Escape the heat and check out these must-see summer movies.
| 6:00 a.m. June 20, 2018
Arts + Entertainment
Switch it up this summer and catch a movie in the manner in which it’s meant to be seen. Hands free, in a comfy cool theater, you can sit back and take in some quality films that look severely hot. Our top 10 picks ...

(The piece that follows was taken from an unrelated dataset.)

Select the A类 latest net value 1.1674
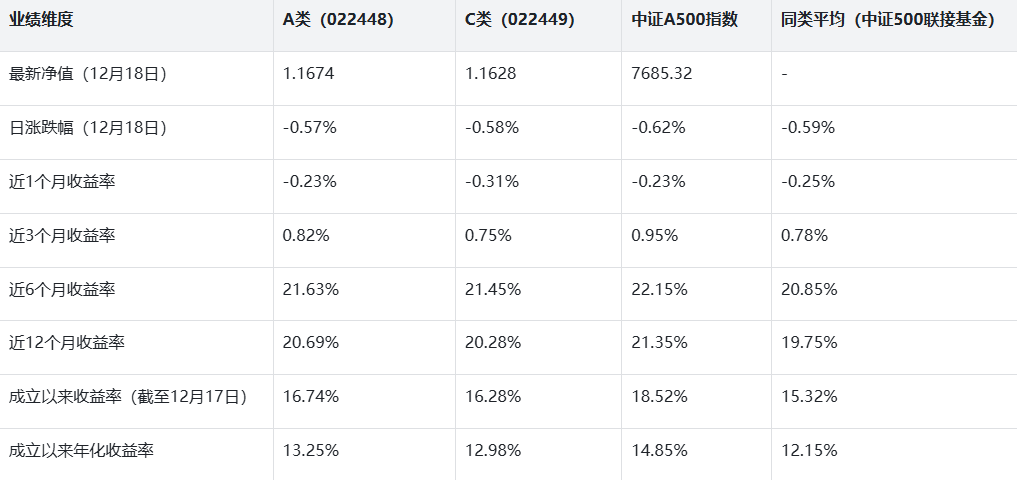This screenshot has height=480, width=1017. tap(308, 74)
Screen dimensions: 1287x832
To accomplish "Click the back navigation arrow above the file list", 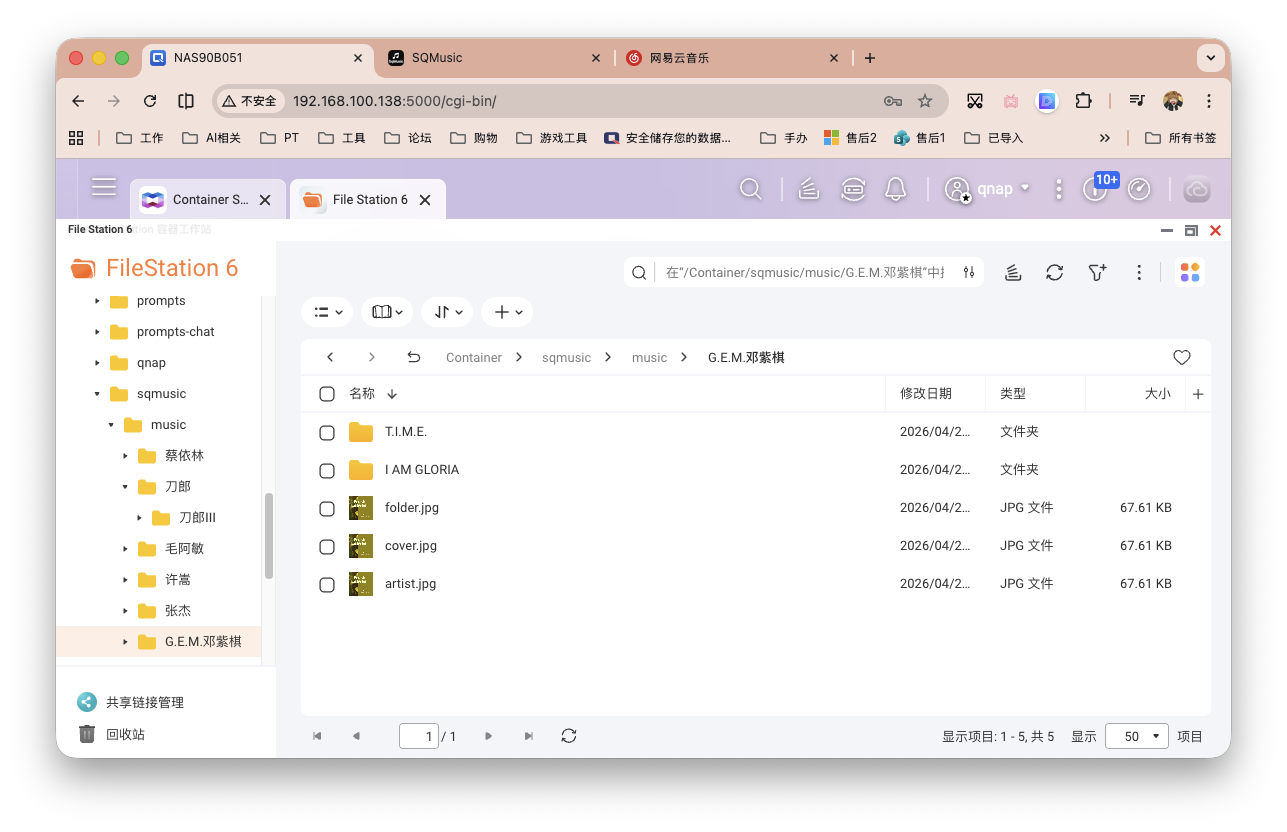I will coord(330,356).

‘WON’T YOU BE MY NEIGHBOR?’
Opened June 8
Director Morgan Neville is known for his acute ability to go behind the scenes and present the stark reality of what happens there. In this feel-good documentary about the beloved TV star, Mr. Rogers, Neville exposes the compassionate philosophy held by the icon and how he made us feel better about one another. A must see.
Opens June 22
Director Eugene Jarecki describes his film as “a cautionary tale for America.” The life of the legendary “King of Rock ‘n’ Roll,” Elvis Presley, is examined in this road tour documentary about what shaped the man from his rise to fame and his fall from glory. Retracing his life in a 1963 Rolls Royce (owned by Elvis), Jarecki takes us on a ride through cities that had an impact on “The King.” Some of those who rode shotgun on the journey were Alec Baldwin, Ethan Hawke and James Carville.
‘LEAVE NO TRACE’
Opens June 29
When a former soldier and his 13-year-old daughter are forcibly relocated after having lived off the grid for years, their lives are shattered. As social services intervene, the two are compelled to re-evaluate their priorities and evolving relationship. Performances by Ben Foster and Thomasin McKenzie drew raves at Sundance this year. Directed by Debra Granik.
Opens July 13
When a middle-aged woman receives a jigsaw puzzle as a birthday gift, her life is forever altered. She discovers she has an exceptional talent for this new found hobby and enters a world-jigsaw tournament. Partnering with a male pro on the circuit, the two bond and the former suburban housewife awakens a passion for life that she never knew existed. Kelly Macdonald and Irfan Khan star in this unexpected, critically acclaimed film directed by Marc Turtlebaum.
Opens July 13
Teenage angst is at the center of this heartwarming portrait of an adolescent in transition. Kayla is a 13-year-old who copes with her loneliness by making YouTube videos that go unnoticed. In her last week of middle school, she’s just trying to fit in by faking it. Awkward moments, self-doubt and longings will trigger emotions we’ve all had due to great directing by Bo Burnham (yeah, a guy) and a breakout performance from Elsie Fisher.
Opens July 20
Here’s another hot doc that explores the life of an iconic innovator. British designer extraordinaire Alexander McQueen was as controversial as his sometimes outrageous haute couture. Candid interviews with those who knew him best lend vast insight into his creative genius and tortured soul. This rags-to-riches saga stands as a testament to a truly gifted artist. Directed by Ian Bonhote and Peter Ettedgui.
‘HOT SUMMER NIGHTS’
Opens July 27
Starring the amazingly hot commodity, Timothee Chalamet, this coming-of-age film is about a teenage boy trying to cope but with a major twist. Sent off to Cape Cod for the summer in 1991 after his father’s death, he braves storms never anticipated which include drugs, love and a hurricane. What begins as a comedy slowly evolves into a dark, violent and bloody ride. Elijah Bynum makes an impressive debut as writer and director.
Opens Aug. 3
Glen Close stars as the title character in this dark comedy about sacrificing one’s career to bolster her spouse’s. Just as her husband (Jonathan Pryce) is about to receive a Nobel Prize, she decides to open up about her long-held secrets. This late-life crisis blows the lid off their seemingly idyllic relationship and finally gives her a sense of purpose. Directed by Bjorn Runge.
Opens Aug. 10
Is this a film about life imitating art? It’s said to leave audiences scratching their heads. A 16-year-old actress with a mental illness incorporates the relationship with her mother into her latest stage project. When the lines between fantasy and reality begin to blur, clashes ensue with all those involved. The film is described as “visually and sonically experimental.” The performance by first-time actress Helena Howard is receiving huge attention and won Special Jury Prize at this year’s Sarasota Film Festival. Directed by Josephine Decker.
Opens Aug. 31
When an aspiring young photographer accepts an invitation to a gallery owner’s party, she does so with great expectations. After all, the host is also her friend and is known for throwing the best soirees. New York’s who’s who in the social scene are always in attendance. But all hopes are dashed when she discovers that nothing is as it seems. Starring Rachel Nichols, Laura Dreyfuss and Steve Guttenberg. Directed by Amos Posner.